* Start RECORDS FOR PROCESSING *

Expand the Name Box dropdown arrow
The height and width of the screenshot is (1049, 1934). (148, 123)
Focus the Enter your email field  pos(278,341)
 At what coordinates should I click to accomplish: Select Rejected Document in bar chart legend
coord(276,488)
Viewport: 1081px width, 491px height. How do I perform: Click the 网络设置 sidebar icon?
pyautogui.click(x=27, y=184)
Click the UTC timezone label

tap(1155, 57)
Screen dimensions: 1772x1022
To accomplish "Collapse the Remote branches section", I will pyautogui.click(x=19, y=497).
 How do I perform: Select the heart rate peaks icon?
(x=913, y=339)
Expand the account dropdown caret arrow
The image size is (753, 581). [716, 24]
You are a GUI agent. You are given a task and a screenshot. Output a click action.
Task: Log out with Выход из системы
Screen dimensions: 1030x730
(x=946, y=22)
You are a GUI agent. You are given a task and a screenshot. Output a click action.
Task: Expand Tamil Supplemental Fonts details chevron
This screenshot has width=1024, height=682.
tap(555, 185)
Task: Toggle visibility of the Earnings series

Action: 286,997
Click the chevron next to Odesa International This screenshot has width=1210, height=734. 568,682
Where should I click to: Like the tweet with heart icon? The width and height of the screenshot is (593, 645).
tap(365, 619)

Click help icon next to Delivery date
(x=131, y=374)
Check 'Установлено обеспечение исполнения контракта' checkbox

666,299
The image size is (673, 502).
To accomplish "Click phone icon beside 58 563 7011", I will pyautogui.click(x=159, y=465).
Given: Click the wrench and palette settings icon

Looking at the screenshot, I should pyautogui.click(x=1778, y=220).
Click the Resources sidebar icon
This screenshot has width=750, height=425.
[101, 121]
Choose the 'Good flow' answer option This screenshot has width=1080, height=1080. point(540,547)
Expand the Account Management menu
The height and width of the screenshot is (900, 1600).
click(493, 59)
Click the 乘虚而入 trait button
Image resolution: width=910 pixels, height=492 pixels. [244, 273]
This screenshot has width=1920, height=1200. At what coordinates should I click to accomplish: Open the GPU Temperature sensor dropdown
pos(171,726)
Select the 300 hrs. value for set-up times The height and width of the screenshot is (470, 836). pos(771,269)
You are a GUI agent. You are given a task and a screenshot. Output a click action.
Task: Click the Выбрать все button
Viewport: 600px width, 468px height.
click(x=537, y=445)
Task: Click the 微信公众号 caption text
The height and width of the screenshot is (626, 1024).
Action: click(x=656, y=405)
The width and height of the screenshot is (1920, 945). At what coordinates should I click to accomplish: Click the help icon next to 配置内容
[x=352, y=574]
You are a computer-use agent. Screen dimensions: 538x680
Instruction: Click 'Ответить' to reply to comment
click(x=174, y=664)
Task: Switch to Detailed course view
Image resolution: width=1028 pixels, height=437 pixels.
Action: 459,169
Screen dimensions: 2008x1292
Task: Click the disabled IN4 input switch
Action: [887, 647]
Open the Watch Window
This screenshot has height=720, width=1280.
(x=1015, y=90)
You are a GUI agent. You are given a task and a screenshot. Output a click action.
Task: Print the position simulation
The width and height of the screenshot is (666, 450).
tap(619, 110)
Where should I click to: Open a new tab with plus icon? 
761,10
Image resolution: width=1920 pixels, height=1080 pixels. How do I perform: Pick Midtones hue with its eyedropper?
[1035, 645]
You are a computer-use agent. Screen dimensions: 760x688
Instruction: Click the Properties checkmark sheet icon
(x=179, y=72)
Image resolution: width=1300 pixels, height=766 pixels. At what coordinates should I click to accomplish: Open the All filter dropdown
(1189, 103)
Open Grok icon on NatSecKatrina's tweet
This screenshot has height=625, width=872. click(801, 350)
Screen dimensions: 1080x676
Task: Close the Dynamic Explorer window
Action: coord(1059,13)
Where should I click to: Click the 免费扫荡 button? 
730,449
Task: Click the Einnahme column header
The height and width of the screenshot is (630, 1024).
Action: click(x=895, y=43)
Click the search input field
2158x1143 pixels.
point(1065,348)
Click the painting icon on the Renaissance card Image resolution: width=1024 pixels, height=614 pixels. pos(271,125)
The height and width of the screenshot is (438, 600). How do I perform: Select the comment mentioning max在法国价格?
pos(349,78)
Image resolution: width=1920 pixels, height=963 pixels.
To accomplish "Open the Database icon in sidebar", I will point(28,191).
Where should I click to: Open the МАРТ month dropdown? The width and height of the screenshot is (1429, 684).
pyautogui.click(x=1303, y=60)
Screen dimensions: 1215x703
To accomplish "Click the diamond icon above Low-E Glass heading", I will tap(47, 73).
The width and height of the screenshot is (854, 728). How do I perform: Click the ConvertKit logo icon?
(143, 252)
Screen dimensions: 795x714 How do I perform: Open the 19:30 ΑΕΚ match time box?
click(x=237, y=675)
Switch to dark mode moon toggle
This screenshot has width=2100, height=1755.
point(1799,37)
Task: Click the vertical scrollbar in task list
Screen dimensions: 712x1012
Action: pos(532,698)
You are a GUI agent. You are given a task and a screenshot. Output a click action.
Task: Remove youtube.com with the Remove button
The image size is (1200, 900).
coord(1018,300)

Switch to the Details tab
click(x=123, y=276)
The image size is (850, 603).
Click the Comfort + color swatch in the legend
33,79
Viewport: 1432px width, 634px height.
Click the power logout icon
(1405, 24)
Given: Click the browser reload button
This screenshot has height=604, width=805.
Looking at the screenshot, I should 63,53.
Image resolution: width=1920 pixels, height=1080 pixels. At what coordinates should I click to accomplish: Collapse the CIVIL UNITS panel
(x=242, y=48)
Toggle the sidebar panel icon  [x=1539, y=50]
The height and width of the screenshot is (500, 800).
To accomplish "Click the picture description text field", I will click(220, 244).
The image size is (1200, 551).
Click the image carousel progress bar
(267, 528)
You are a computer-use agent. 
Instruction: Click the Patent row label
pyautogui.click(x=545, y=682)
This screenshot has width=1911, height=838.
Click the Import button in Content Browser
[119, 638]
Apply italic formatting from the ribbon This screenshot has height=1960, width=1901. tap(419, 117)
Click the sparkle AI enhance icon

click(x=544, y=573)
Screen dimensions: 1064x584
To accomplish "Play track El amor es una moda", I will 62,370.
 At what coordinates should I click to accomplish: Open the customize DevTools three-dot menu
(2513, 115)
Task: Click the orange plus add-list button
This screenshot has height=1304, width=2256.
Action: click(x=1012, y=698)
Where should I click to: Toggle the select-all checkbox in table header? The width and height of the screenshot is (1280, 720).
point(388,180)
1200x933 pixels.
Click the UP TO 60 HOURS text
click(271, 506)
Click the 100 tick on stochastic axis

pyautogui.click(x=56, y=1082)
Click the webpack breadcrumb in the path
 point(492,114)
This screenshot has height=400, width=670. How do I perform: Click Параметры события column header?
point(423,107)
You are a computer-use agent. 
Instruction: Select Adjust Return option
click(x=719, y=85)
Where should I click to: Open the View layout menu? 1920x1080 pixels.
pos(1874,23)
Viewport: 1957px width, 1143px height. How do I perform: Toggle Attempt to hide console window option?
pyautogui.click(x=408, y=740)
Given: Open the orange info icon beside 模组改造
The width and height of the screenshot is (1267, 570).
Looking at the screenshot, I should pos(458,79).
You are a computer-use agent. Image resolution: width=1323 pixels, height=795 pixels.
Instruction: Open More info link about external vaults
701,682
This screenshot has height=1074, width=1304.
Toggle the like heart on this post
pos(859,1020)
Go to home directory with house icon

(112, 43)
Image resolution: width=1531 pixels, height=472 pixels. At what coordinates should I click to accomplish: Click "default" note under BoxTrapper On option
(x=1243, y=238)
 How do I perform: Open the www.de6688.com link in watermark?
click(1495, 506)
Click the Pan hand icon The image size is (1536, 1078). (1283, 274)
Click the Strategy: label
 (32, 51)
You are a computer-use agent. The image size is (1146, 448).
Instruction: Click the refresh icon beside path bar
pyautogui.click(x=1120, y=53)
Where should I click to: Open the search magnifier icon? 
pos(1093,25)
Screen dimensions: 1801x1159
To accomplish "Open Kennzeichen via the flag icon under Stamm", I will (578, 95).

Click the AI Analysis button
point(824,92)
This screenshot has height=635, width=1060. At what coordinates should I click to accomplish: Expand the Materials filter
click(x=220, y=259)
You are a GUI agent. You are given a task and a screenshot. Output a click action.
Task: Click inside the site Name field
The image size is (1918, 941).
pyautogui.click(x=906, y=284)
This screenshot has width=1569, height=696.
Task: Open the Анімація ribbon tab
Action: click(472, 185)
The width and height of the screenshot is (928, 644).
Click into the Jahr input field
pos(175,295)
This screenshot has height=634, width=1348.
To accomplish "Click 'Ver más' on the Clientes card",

* End RECORDS FOR PROCESSING *

PROBLEM: Starting with the line that contains "Click the Strategy: label" and going on through the end of the records, give those lines again with "icon" replaced by "symbol" and nothing else changed.

THE REPLY:
Click the Strategy: label
 (32, 51)
You are a computer-use agent. The image size is (1146, 448).
Instruction: Click the refresh symbol beside path bar
pyautogui.click(x=1120, y=53)
Where should I click to: Open the search magnifier symbol? 
pos(1093,25)
Screen dimensions: 1801x1159
To accomplish "Open Kennzeichen via the flag symbol under Stamm", I will (578, 95).

Click the AI Analysis button
point(824,92)
This screenshot has height=635, width=1060. At what coordinates should I click to accomplish: Expand the Materials filter
click(x=220, y=259)
You are a GUI agent. You are given a task and a screenshot. Output a click action.
Task: Click inside the site Name field
The image size is (1918, 941).
pyautogui.click(x=906, y=284)
This screenshot has width=1569, height=696.
Task: Open the Анімація ribbon tab
Action: click(472, 185)
The width and height of the screenshot is (928, 644).
Click into the Jahr input field
pos(175,295)
This screenshot has height=634, width=1348.
To accomplish "Click 'Ver más' on the Clientes card",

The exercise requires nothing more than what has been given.